The Cotton in My Hands exhibit will close its Mississippi Valley display in the J.H. White Library on Thursday Sept. 26.
This remarkable historical exhibit has provided the entire Delta community with the opportunity to appreciate first-hand and authentic view of the cotton-picking heritage intimately known throughout the American South.
The exhibit reflects 40-years of fine-art-collecting by Drs. Leo and Gloria McGee, former professors from Tennessee Tech University.
McGee, who himself grew up picking cotton as a young boy in Arkansas said, “To me, laboring in the fields of the South is as much a part of African American heritage as the blues, jazz, chittlerlings, the dozens, and doubledutch. In many ways, I think the “field hands” may well be the unsung heroes of the American experience.”
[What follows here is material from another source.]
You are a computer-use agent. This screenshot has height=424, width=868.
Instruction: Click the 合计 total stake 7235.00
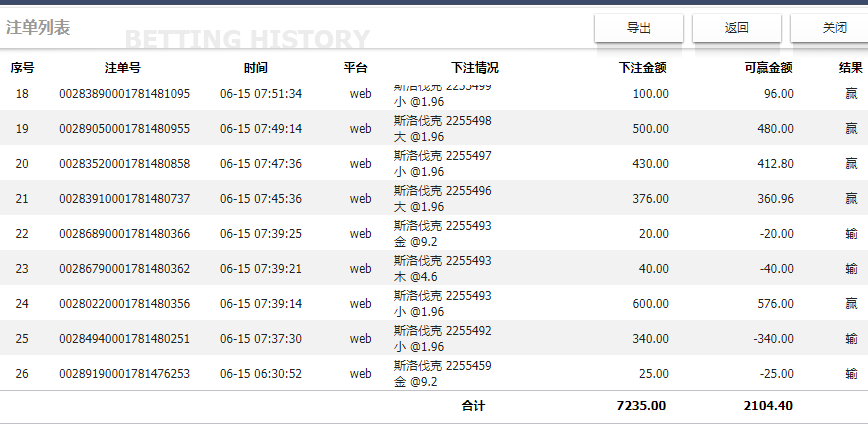pyautogui.click(x=642, y=406)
The exhibit is the largest known collection of Cotton Pickers/Sharecropper fine art in the world; and, Phase I of this historical exhibit has been on display in the James H. White Library on the MVSU campus since, November, as part of the Seventth Annual Sweat Equity Investment in the Cotton Kingdom Symposium.
The Cotton in My Hands exhibit has been curated by three MVSU History majors – Shalae Ryan, Marshaun Street, and Kenyati Crosby, under the direction of Dr. C. Sade Turnipseed, Assistant Professor of History, MVSU, and Executive Director of Khafre, Inc.
The exhibit was made possible by the generous donations of: Leo and Gloria McGee, Khafre, Inc., MVSU President’s Office, Social Sciences department, J.H. White Library, Planters Bank, Mississippi Humanities Council, Business Management department, Criminal Justice department, English department, Mass Communications department, Academic Affairs department, Fine Arts department, and the MVSU Valley Choir.